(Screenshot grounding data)
########################################

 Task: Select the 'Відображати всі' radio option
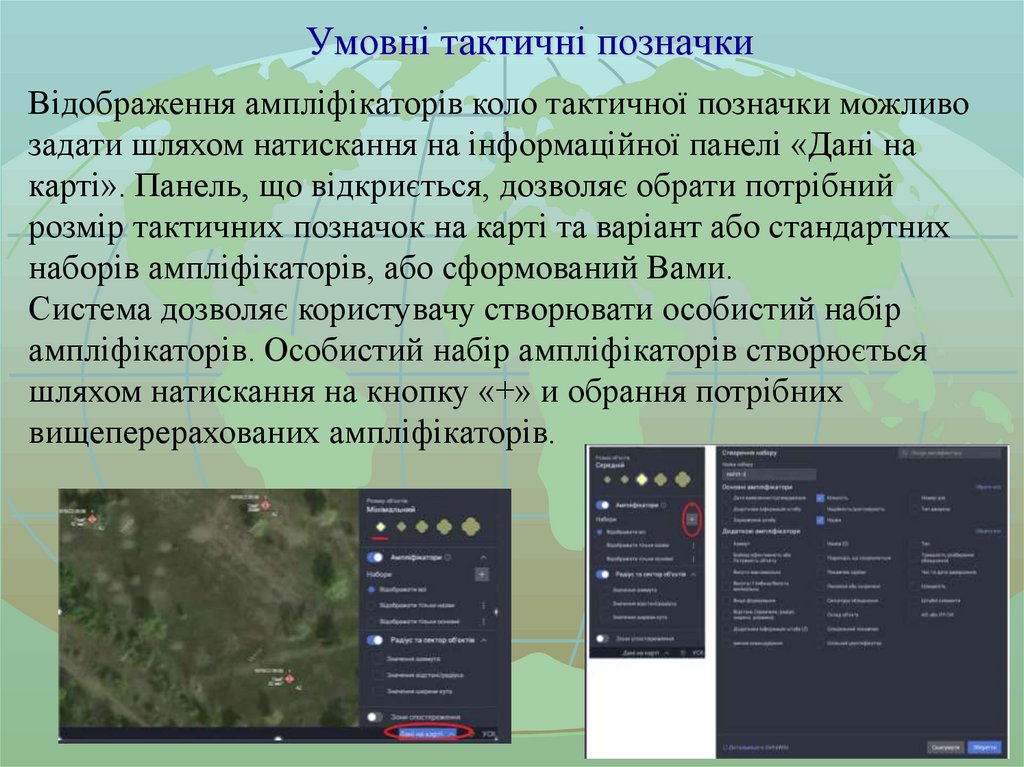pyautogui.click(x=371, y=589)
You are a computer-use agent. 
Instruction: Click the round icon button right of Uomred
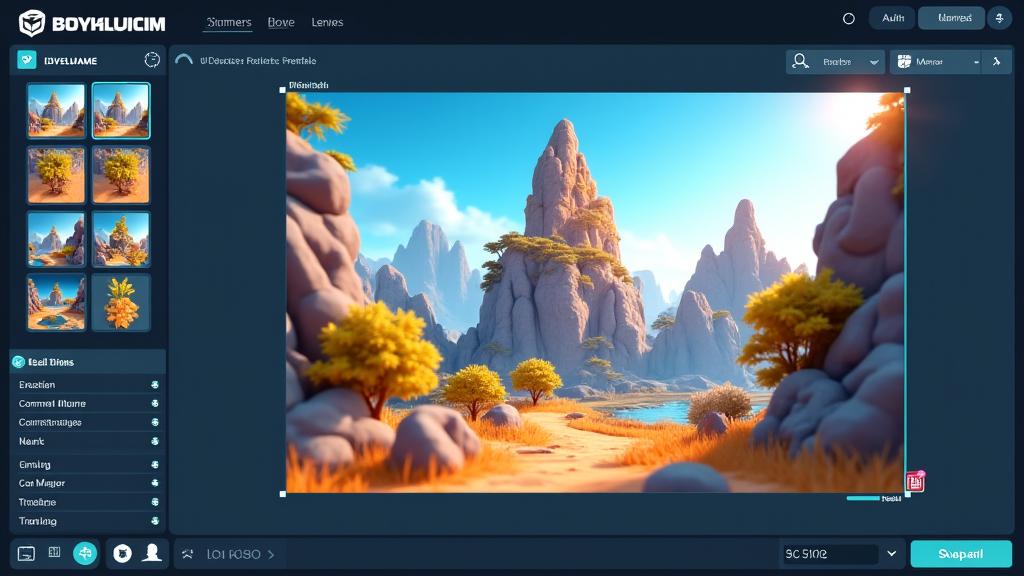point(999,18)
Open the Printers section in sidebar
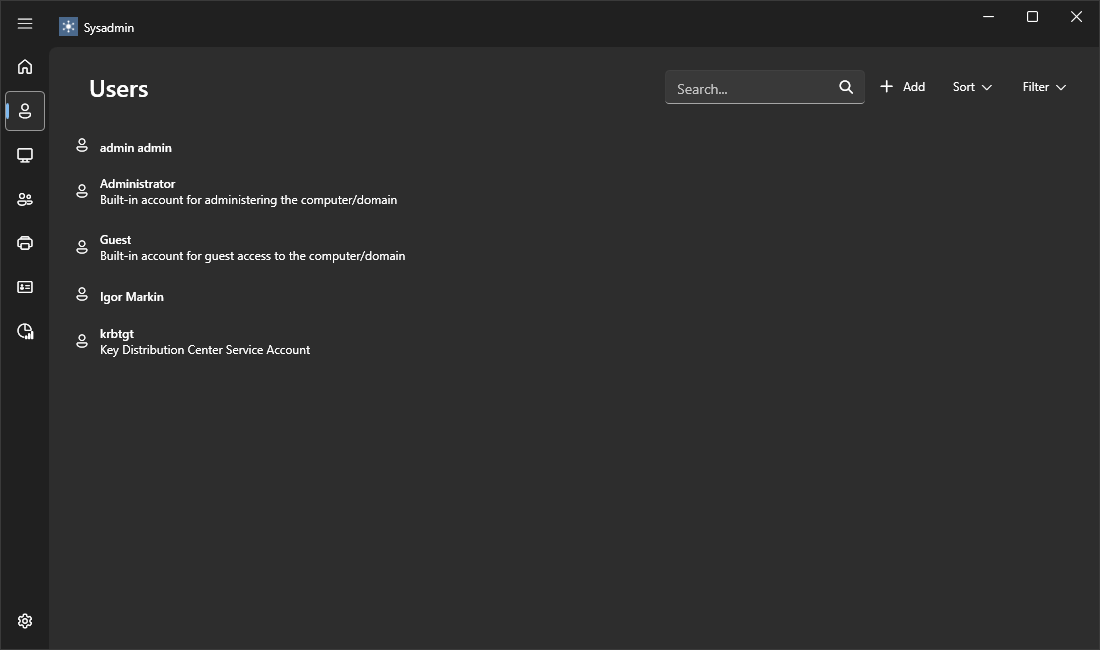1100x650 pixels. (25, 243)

########################################

YOUR ASSIGNMENT: A faithful, complete copy of the entries is required, without the pictures.

SOLUTION TO THIS TASK:
 Task: Select the 'Відображати всі' radio option
pyautogui.click(x=371, y=589)
You are a computer-use agent. 
Instruction: Click the round icon button right of Uomred
point(999,18)
Open the Printers section in sidebar
1100x650 pixels. (25, 243)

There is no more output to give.